(Extracted material)

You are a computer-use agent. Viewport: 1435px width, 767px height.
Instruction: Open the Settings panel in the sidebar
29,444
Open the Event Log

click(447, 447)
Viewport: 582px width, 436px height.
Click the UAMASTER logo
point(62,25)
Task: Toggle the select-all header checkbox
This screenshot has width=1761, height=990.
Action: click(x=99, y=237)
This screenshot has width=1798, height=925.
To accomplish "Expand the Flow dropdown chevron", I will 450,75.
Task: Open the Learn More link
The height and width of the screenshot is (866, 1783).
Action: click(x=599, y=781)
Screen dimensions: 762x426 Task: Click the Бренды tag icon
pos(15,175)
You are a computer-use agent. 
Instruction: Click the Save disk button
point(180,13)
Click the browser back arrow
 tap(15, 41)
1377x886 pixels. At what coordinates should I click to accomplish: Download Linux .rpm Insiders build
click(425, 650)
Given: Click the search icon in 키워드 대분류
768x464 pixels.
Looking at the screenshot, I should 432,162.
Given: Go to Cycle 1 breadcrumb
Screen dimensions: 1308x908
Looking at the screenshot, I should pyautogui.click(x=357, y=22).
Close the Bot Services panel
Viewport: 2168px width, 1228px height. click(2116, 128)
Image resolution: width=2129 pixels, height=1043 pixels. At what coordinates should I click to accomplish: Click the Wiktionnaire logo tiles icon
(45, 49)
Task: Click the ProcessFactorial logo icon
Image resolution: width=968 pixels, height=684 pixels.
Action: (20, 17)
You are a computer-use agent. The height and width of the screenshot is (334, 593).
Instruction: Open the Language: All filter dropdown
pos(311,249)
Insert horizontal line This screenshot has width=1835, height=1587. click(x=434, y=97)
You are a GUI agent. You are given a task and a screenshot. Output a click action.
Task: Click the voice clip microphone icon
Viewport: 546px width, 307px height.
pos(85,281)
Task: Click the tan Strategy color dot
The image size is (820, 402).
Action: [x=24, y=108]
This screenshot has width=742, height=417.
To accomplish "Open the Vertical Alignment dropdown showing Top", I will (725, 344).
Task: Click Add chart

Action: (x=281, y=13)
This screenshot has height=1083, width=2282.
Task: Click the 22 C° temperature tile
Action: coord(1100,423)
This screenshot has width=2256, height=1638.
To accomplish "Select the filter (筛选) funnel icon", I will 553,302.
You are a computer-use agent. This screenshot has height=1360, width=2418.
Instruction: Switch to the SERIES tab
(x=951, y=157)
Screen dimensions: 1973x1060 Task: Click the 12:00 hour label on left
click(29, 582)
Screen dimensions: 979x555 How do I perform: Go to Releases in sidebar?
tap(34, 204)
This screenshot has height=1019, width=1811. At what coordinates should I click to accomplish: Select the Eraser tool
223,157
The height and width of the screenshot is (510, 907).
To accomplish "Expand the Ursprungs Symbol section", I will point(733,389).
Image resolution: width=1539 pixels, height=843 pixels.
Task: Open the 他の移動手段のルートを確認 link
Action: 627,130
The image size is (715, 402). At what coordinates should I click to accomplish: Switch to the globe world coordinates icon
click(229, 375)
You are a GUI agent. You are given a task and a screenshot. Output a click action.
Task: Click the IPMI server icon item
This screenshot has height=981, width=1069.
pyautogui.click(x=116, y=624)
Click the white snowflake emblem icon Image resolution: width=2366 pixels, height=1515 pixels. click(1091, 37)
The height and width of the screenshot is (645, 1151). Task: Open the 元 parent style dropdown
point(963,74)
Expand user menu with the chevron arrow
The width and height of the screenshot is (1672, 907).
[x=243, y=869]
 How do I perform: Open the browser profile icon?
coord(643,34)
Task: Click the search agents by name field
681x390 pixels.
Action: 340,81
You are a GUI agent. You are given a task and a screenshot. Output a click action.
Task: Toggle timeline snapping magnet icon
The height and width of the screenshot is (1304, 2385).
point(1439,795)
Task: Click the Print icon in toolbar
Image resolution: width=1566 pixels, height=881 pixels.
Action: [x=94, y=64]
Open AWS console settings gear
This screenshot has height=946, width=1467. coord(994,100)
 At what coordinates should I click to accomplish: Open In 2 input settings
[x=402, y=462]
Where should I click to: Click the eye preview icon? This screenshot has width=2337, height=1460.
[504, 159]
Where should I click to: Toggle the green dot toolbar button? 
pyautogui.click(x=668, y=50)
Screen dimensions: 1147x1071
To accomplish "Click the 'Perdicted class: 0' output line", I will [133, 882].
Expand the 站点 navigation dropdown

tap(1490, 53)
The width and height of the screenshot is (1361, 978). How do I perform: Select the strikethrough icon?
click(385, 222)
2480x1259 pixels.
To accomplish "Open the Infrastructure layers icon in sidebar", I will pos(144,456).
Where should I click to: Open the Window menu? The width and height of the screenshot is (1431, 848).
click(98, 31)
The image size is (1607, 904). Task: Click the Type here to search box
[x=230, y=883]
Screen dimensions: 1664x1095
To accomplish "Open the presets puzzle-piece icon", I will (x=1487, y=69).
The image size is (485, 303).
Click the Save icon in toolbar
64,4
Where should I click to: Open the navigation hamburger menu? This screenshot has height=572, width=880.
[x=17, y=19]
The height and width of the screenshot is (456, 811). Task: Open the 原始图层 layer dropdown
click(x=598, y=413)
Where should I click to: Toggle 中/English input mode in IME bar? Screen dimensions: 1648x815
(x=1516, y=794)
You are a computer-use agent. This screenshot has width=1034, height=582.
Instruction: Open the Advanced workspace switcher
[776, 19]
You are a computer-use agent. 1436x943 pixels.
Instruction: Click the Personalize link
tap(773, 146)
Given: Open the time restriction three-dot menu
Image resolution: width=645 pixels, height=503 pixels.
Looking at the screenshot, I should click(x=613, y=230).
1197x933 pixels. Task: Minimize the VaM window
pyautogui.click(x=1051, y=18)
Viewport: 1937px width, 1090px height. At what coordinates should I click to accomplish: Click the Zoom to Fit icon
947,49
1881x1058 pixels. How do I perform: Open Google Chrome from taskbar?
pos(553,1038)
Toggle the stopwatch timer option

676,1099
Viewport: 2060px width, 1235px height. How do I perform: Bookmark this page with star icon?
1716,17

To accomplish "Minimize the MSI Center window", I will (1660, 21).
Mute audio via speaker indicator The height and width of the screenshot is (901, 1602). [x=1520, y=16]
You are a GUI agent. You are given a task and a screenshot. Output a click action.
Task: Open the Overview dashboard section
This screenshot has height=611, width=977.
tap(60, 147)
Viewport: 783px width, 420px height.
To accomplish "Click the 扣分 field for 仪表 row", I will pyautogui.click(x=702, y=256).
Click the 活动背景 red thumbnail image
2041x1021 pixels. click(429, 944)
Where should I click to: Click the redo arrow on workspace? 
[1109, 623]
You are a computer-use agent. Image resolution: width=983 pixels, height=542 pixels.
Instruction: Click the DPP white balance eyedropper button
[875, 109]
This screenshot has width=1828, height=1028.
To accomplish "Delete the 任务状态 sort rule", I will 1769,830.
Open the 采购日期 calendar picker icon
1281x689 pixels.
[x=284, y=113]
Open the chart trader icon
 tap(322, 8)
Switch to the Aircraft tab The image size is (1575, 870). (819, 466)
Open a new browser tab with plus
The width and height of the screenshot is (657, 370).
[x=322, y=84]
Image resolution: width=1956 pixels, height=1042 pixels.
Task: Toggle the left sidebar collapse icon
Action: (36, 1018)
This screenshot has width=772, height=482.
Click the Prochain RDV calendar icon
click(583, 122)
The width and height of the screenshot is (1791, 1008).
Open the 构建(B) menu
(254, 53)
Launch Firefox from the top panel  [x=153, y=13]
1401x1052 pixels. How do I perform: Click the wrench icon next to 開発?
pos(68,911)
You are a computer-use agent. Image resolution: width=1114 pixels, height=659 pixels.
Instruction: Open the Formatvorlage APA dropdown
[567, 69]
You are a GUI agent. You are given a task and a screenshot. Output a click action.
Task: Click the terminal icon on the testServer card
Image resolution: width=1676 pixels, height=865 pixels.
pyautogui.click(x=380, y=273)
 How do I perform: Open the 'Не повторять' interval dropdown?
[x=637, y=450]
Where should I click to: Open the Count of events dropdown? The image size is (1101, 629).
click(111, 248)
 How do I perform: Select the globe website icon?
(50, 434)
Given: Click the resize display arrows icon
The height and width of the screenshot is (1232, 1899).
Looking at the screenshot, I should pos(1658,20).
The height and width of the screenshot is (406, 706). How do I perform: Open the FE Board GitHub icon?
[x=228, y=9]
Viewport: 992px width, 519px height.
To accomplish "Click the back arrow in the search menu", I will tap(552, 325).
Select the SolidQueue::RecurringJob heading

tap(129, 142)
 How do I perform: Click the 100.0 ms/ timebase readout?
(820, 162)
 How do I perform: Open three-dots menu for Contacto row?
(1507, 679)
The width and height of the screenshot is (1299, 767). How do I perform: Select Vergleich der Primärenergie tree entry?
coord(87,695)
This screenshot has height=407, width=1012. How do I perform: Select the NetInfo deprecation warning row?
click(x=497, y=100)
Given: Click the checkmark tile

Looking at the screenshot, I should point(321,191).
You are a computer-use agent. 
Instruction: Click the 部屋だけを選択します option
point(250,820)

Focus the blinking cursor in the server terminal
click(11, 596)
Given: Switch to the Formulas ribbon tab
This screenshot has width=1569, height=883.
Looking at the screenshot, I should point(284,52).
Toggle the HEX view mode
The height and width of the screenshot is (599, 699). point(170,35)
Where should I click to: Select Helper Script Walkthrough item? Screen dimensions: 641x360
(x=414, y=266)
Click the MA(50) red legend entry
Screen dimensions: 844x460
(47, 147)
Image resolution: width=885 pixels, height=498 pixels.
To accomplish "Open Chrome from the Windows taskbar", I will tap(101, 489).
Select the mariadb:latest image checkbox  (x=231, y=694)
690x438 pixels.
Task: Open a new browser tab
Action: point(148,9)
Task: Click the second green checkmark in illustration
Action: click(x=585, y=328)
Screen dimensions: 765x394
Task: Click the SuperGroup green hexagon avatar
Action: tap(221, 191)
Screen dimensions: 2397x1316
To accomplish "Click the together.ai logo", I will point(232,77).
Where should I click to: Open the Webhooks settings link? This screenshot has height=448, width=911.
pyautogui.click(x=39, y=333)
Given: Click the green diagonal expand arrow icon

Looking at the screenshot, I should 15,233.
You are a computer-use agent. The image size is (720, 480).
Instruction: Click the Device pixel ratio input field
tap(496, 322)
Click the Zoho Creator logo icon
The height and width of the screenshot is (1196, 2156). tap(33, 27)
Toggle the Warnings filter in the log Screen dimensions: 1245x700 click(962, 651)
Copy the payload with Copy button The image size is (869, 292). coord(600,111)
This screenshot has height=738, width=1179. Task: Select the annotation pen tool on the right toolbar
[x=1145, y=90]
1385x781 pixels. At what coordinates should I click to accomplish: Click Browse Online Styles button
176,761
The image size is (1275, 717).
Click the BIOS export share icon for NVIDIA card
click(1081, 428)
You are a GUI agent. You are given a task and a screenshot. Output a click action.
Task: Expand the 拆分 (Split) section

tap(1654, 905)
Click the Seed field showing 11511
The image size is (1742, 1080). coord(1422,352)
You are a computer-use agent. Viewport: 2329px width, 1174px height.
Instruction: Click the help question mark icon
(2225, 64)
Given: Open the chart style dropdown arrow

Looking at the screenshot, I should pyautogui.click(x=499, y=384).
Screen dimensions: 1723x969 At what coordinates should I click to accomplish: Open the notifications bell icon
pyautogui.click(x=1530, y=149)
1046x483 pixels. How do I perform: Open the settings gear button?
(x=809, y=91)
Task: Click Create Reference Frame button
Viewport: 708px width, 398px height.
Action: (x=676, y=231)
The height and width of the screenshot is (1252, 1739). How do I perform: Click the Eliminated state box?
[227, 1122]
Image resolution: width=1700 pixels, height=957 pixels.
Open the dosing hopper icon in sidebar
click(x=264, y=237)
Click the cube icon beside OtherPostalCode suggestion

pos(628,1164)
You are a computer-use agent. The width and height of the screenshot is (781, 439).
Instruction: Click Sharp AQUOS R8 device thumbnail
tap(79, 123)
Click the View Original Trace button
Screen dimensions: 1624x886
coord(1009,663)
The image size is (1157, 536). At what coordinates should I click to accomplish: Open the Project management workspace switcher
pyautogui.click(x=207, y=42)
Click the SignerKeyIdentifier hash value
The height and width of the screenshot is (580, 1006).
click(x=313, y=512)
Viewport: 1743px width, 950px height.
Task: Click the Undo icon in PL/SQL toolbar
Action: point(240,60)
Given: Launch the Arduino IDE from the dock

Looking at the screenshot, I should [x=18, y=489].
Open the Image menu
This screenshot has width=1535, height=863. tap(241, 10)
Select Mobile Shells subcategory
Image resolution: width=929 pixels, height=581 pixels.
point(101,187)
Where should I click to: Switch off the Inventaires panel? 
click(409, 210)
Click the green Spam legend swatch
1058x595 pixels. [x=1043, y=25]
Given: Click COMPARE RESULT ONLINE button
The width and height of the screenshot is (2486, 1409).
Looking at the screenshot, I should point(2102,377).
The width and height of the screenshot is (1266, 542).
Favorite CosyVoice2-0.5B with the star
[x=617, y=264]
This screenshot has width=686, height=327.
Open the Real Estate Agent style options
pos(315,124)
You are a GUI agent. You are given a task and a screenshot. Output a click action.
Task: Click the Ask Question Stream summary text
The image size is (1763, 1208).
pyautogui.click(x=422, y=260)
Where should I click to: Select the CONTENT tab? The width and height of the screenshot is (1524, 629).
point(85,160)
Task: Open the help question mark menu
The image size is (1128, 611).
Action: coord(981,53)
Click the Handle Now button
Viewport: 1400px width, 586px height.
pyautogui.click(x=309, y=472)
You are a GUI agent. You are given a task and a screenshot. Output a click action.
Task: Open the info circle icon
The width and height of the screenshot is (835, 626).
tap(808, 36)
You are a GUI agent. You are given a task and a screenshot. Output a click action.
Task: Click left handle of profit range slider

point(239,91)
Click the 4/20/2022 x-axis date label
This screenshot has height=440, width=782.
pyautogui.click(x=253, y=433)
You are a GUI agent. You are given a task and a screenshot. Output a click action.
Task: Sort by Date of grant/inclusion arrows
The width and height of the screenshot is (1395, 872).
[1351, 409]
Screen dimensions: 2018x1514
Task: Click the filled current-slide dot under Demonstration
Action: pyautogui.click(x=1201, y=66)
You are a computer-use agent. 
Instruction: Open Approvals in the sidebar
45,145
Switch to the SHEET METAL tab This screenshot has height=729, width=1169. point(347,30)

(End Extracted material)

(Exercise description)
Start at the first line of the entries above. Set down each line exactly through the one with "Task: Open the Learn More link", and stop there.

(Response to the exercise)
You are a computer-use agent. Viewport: 1435px width, 767px height.
Instruction: Open the Settings panel in the sidebar
29,444
Open the Event Log

click(447, 447)
Viewport: 582px width, 436px height.
Click the UAMASTER logo
point(62,25)
Task: Toggle the select-all header checkbox
This screenshot has width=1761, height=990.
Action: click(x=99, y=237)
This screenshot has width=1798, height=925.
To accomplish "Expand the Flow dropdown chevron", I will 450,75.
Task: Open the Learn More link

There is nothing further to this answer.